• PASSAGE SHOWN
+--
Classic Outdoor Toys
There’s a reason that “the little red wagon” has become a symbol of childhood, a nostalgic icon of long summer days spent playing out of doors. A sturdy red wagon, such as the classic one from Radio Flyer, is a versatile toy. Children can wrangle Dad into giving them a ride in it, or they can pull one another. They can imagine that they’re pioneers traversing the Great Plains, or they can carry supplies for a fort into the woods with it. (For lighter loads, the old-fashioned Tonka steel dump truck can serve the purpose well.) Tricycles and bikes pair well with a wagon. Radio Flyer makes a tricycle in its signature red that matches the wagon. Other classic outdoor toys include badminton sets, tire swings, tents, and rubber-band-powered airplane gliders.All of these selections will get kids outdoors, instead of inside, bewitched by screens. This contact with the outdoors is critical for our individual and societal health. As journalist Richard Louv writes in “Last Child in the Woods: Saving Our Children from Nature-Deficit Disorder,” “At the very moment that the bond is breaking between the young and the natural world, a growing body of research links our mental, physical, and spiritual health directly to our association with nature.”
+--
• Collected data
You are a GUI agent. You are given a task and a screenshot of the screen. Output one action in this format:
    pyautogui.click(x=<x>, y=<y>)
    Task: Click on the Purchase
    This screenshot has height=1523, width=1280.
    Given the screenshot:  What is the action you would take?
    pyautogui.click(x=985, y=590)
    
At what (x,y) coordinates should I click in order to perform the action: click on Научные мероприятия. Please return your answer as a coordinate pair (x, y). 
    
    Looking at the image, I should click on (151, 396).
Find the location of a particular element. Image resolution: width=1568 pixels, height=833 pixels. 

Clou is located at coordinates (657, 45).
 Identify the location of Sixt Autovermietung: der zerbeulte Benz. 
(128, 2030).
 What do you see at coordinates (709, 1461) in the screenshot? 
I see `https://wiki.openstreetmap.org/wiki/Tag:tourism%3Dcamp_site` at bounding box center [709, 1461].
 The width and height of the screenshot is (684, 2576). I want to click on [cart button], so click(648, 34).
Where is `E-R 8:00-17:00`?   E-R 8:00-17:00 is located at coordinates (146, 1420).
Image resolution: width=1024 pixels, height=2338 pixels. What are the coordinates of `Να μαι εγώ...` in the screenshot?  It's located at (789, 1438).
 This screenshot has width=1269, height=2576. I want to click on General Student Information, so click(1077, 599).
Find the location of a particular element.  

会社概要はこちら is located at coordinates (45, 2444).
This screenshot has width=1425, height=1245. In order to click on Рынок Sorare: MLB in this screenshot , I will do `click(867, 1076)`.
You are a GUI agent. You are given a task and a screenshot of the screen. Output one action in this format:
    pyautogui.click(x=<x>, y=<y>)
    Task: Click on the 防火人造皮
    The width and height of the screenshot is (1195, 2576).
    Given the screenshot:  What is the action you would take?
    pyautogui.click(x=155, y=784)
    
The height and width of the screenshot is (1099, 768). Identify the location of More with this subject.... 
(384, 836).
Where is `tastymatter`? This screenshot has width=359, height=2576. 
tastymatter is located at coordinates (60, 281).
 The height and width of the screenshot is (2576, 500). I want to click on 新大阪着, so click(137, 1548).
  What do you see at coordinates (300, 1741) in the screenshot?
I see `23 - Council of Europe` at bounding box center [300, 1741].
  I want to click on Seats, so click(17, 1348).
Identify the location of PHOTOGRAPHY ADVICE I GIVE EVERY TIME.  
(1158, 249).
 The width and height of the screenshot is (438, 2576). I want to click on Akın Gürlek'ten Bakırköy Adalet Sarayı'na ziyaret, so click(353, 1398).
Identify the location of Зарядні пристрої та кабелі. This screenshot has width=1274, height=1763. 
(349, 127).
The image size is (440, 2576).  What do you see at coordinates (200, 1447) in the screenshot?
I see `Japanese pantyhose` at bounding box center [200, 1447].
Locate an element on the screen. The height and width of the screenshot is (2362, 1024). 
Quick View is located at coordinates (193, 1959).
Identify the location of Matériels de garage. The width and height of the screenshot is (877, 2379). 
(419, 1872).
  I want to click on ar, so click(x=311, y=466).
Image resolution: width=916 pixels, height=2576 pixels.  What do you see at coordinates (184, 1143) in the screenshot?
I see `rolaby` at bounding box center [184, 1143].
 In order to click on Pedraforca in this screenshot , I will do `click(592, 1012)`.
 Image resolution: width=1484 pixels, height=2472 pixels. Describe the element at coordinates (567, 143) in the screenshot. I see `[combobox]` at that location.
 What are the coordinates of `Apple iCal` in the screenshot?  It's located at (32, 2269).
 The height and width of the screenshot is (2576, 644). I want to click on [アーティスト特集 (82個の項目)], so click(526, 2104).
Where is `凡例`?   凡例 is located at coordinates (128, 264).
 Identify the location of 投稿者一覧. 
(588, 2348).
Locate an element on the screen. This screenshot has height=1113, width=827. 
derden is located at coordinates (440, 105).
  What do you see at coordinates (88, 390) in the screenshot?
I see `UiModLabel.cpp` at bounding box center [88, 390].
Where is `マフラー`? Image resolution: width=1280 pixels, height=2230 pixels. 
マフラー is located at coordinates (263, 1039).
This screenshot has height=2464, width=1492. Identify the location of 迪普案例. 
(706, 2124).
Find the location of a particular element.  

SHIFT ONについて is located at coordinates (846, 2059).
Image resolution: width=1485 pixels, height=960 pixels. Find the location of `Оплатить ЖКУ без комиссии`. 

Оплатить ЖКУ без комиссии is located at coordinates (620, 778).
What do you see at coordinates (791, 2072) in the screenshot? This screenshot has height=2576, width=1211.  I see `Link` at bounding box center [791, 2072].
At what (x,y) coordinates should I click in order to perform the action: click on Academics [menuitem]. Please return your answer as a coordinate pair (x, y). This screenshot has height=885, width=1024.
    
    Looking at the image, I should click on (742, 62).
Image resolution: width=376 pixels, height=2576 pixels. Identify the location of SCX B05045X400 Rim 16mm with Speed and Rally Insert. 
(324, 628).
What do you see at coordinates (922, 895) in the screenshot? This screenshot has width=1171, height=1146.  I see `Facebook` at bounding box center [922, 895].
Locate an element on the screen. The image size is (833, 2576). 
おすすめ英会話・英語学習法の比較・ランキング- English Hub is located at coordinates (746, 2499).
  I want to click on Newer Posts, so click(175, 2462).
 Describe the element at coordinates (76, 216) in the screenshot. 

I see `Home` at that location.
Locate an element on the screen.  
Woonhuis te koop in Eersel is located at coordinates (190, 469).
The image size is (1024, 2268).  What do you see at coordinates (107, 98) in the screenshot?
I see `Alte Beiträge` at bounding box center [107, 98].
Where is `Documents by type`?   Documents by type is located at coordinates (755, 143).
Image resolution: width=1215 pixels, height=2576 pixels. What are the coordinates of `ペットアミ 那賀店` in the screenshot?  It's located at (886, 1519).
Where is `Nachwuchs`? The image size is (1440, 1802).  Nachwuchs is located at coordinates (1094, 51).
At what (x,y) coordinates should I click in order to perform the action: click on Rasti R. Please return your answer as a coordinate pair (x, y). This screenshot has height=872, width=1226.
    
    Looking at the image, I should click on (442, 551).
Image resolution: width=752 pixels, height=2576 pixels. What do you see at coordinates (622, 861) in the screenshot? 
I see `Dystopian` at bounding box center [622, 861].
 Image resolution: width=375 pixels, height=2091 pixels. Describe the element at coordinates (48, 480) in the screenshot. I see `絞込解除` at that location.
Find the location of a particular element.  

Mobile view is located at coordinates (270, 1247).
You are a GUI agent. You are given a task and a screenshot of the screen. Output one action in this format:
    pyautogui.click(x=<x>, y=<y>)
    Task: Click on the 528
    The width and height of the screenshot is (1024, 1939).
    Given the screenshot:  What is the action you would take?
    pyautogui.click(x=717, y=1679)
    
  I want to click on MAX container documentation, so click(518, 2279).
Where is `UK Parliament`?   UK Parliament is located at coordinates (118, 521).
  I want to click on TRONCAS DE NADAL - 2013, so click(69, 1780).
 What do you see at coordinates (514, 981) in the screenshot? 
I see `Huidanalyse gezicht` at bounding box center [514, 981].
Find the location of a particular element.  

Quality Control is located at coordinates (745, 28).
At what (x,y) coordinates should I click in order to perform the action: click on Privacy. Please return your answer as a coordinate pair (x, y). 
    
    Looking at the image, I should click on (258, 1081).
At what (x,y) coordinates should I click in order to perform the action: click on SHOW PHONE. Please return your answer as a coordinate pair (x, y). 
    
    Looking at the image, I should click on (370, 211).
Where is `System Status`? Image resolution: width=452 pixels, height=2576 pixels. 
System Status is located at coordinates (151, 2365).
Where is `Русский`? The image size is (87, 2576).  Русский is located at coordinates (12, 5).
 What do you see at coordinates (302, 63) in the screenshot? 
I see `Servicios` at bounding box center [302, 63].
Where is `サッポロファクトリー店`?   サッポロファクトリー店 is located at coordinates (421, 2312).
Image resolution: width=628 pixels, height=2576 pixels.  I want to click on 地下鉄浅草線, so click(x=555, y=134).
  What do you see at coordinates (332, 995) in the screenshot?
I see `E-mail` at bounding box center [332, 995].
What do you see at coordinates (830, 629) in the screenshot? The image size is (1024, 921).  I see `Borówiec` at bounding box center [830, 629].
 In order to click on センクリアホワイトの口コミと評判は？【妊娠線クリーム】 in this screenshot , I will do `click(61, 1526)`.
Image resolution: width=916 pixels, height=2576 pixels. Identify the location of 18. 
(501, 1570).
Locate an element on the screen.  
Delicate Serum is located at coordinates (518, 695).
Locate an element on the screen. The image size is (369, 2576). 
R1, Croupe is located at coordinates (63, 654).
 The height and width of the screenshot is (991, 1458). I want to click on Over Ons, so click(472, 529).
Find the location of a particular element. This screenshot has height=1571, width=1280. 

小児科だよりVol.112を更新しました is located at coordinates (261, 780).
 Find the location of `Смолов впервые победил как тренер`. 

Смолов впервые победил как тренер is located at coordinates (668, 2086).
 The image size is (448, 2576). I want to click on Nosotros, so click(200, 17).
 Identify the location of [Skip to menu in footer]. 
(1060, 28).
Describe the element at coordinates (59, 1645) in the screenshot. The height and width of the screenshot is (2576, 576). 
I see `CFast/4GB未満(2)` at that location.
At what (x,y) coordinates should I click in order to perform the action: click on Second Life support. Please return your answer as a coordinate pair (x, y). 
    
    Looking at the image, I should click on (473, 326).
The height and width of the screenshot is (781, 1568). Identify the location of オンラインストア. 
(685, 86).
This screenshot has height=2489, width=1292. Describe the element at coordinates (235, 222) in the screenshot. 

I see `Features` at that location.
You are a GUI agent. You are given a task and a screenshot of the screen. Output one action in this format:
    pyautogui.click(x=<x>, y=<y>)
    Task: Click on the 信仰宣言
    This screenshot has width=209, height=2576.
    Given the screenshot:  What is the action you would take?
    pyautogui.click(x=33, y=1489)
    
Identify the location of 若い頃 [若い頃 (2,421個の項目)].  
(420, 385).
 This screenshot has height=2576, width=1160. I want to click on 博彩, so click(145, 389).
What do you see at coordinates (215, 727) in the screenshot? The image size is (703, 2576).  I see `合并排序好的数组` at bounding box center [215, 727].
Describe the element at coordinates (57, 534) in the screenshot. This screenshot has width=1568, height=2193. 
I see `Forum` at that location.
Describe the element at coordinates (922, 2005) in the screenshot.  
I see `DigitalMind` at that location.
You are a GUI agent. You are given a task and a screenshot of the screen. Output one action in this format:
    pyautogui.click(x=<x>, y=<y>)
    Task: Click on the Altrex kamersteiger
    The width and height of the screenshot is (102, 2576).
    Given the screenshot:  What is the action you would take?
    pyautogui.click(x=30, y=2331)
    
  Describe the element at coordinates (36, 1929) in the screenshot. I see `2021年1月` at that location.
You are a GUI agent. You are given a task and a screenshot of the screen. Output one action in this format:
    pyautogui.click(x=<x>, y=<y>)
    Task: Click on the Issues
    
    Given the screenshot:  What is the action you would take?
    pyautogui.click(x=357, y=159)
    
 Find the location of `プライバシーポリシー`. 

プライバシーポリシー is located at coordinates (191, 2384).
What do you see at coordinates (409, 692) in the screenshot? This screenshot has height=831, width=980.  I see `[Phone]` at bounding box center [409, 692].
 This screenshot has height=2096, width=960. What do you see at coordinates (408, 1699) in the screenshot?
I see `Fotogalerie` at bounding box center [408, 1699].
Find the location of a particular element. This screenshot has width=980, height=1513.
+--
• EXERCISE INSTRUCTIONS
[1] For each statement below, decide whether it agrees with the passage on classic outdoor toys. Answer yes or no, and quote the words from the passage that settle it.
(a) Radio Flyer makes a red tricycle that matches its wagon.
(b) The Tonka steel dump truck is recommended for heavier loads.
(c) Richard Louv is identified as a journalist.
[2] Summarize the passage on classic outdoor toys in two sentences.
[3] Extend the passage on classic outdoor toys, picking up right after its final sentence.

• SOLVED TASKS
[1]
(a) Yes: "Radio Flyer makes a tricycle in its signature red that matches the wagon."
(b) No: "For lighter loads, the old-fashioned Tonka steel dump truck can serve the purpose well."
(c) Yes: "As journalist Richard Louv writes"

[2] A sturdy red wagon is a versatile toy and a symbol of childhood, and other classic outdoor toys include tricycles, bikes, badminton sets, tire swings, tents and rubber-band-powered gliders. These toys get children outdoors instead of in front of screens, and this contact with nature is critical for individual and societal health.

[3]
Toys That Aren’t Toys
One of the most memorable gifts that I received as a child was a toolbox, from my parents, with real tools in it that were kid-sized rather than full-sized. I recall being delighted that these were real tools that I could actually use for little buildings projects. It made me feel more grown-up and responsible, while also giving me an excellent introduction to the proper use of a hammer, screwdriver, tape measure, and even a handsaw. I still have some of those tools.Options in this category include tools, a BB gun, camping equipment, a bow and arrow, binoculars, a vacuum cleaner, a musical instrument, painting supplies, a sewing machine, and cooking utensils.
For older children, this can be a great option because it urges them to enter a little into the adult world, which, for the right child, will be more exciting than just another toy to add to their play world. It could be a welcome surprise that upends the expectation of just another doll or another Lego set.
Naturally, some children won’t have the maturity for such gifts, or they may just really prefer the Lego set. And that’s fine. Safety must be taken into account, of course. But some responsible children will be excited to begin interacting “with the real world,” and they will value, too, their elders’ sign of trust and love that accompanies these gifts.